Before diagnosis, I had spent much of my life laying down bright strips of color. Family relationships – blue green. The Hub –yellow orange. My business – blue violet. Friendships – brick red. Other friendships – olive green. Still others – cornflower. My home – lemon yellow. The Kid – periwinkle, carnation pink, orange red. And the colors were beautiful. Even the burnt sienna and bittersweet. They worked. Messy in places, sure, but as a work of art, it was really coming together nicely. It's pretty easy to see where this is going. If B.D. was laying down color, then treatment certainly was The Black. 12 treatments. Six scans. 3 operations. Countless blood tests, needle sticks and saline flushes. And 1 very scary hospitalization. Each a very heavy sweep of a very black crayon. And with every pressured sweep, my color evaporated right before my eyes. Every pretty thing about me and my life seemed to be swallowed up, overtaken by blackness.
People still ask me if I was scared when I was diagnosed. They ask me what I thought about. Did I worry about dying? How did I handle the news? Did the diagnosis terrify me? And I have the same answer to every one of those questions. No. I was not terrified. No. I did not worry about dying. No. I didn't freak. But that was then. That was a B.D. reaction. And although I can't predict the future I can guess I would react differently a second time around. My A.T. reaction to a recurrence would most likely be different. There would be fear. There would be dread. And there would be panic. Not because cancer scares me more now but because treatment does.
It is black
And it covers the color so completely even the memories of color fade.
The first time my babysitter told me how to color and cover, it was hard to convince me to do it. I didn't understand. Why would I want to make something beautiful only to cover it up with something ugly? I'm not sure how much convincing it took for me to finally give in. Eventually, I did what I was encouraged to do. I wasn't happy about it. But I did it. Of course, at the time, I didn't see the whole picture. I didn't know the final step. I didn't know something else was coming.
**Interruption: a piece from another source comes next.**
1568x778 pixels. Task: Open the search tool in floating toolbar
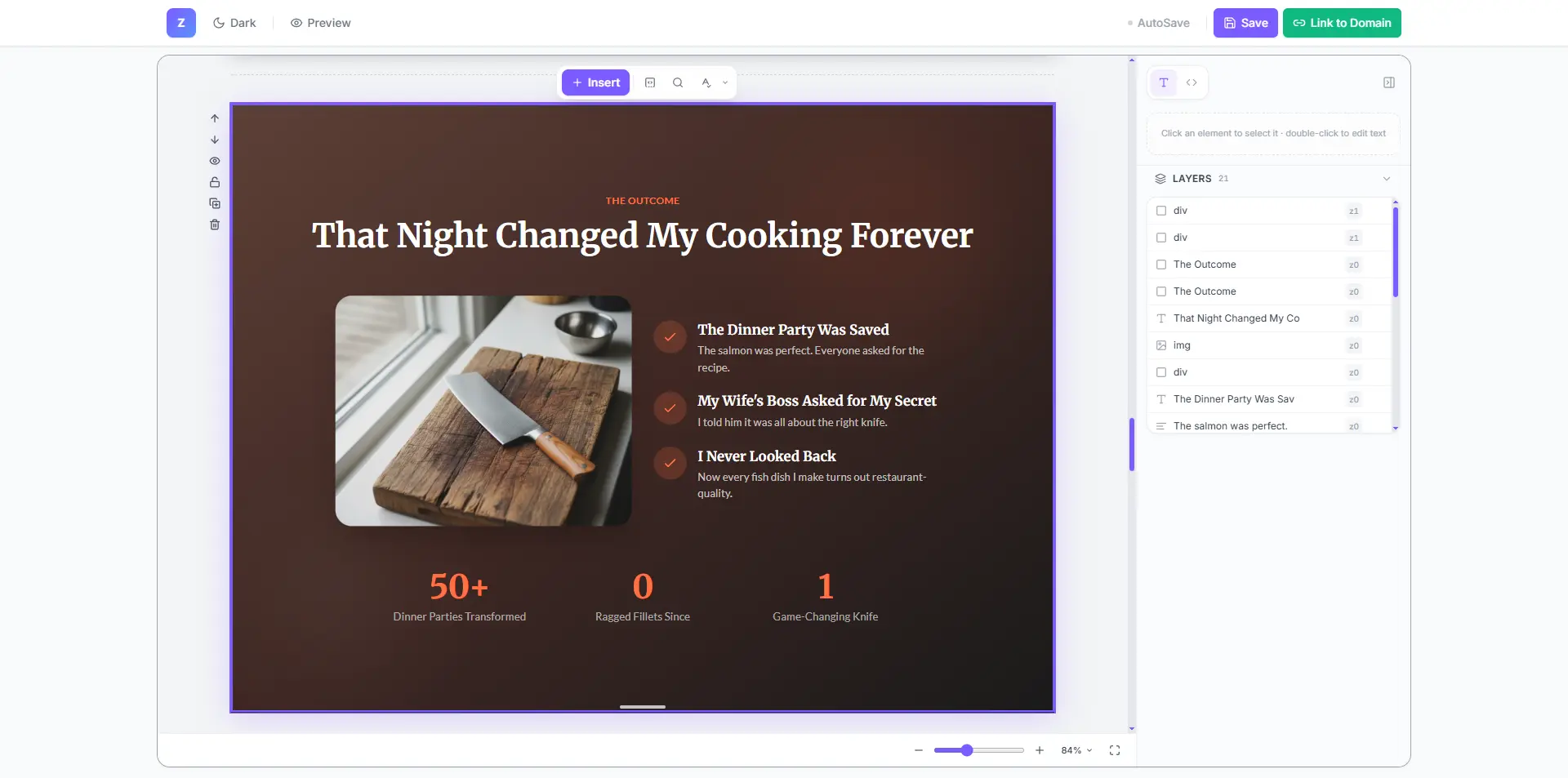[678, 82]
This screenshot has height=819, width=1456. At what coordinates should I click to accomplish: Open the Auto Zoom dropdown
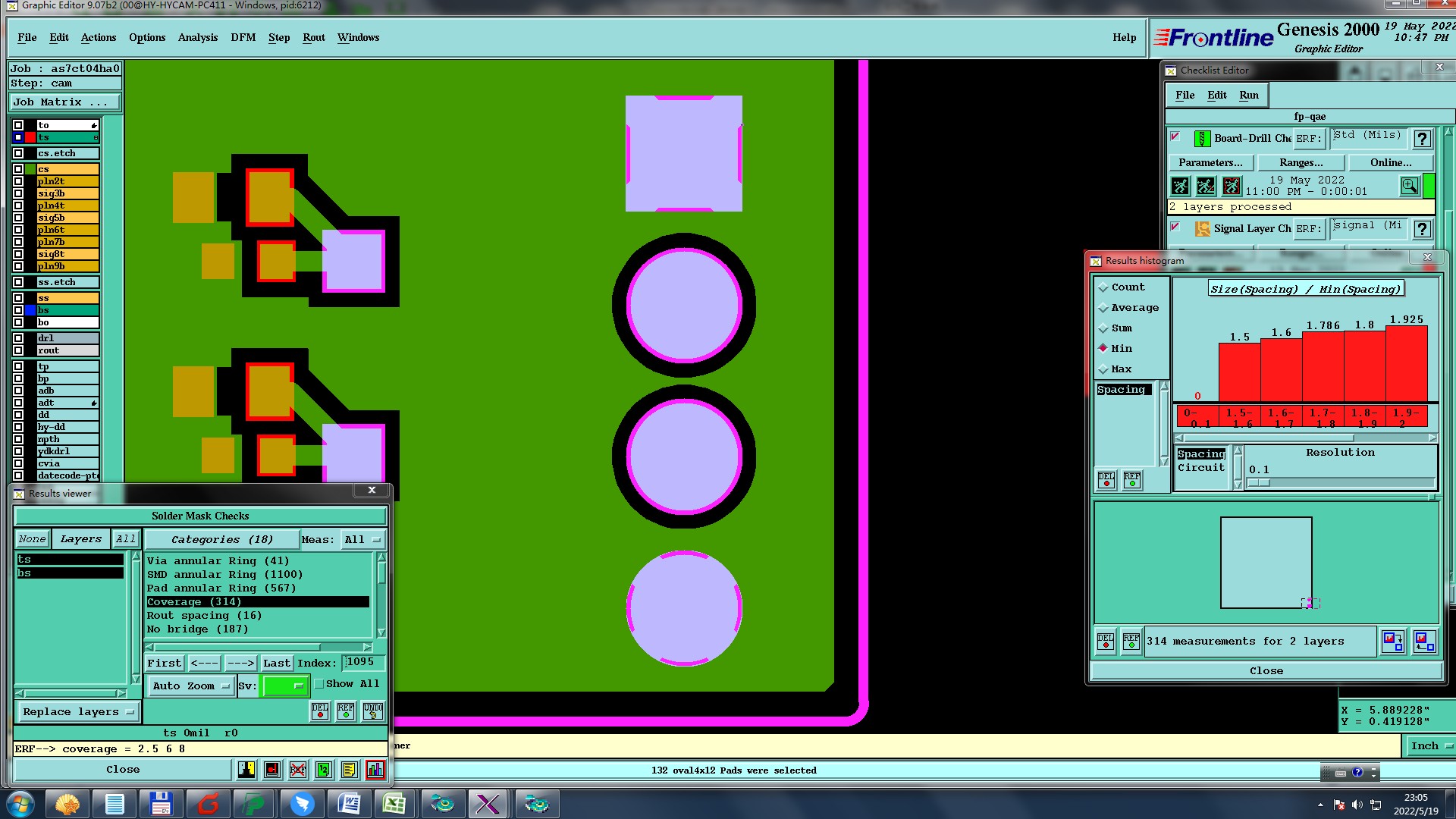click(x=190, y=686)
I never imagined after the paper was engulfed in black she would pull a coin out of her purse and begin to slowly, and with intention scrape the black crayon away. But that's exactly what she did. She pulled that penny across the paper and used it to spell my name – letter by letter. And in doing so, she revealed all the beauty that was beneath. Each letter contained a pattern. A burst of color. Each bit of my name housed pieces of the colors laid down before. Right before my eyes, Jenne bloomed - a beauty that never could have been created any other way.
Today is 3 years and one day since my diagnosis. It is also 2 weeks since my first triathlon and one week from my second. It's not the solution, not by a long shot, but somehow, I think the scraping has begun.